• _Task directions_
Extract every line starting at the line that contains "Read More (35, 515)" and ending with the final line of the data, inclusive; give only those lines, word for word.

• _Data supplied_
════
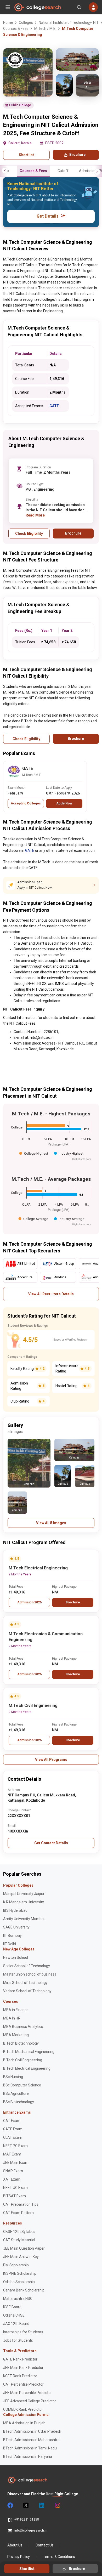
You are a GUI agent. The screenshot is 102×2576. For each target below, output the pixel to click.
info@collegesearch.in (30, 2530)
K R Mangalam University (23, 1902)
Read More (35, 515)
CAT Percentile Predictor (23, 2384)
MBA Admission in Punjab (24, 2423)
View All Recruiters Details (51, 1294)
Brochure (73, 1602)
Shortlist (26, 155)
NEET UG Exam (15, 2188)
════
• _Written response_
Read More (35, 515)
CAT Percentile Predictor (23, 2384)
MBA Admission in Punjab (24, 2423)
View All Recruiters Details (51, 1294)
Brochure (73, 1602)
Shortlist (26, 155)
NEET UG Exam (15, 2188)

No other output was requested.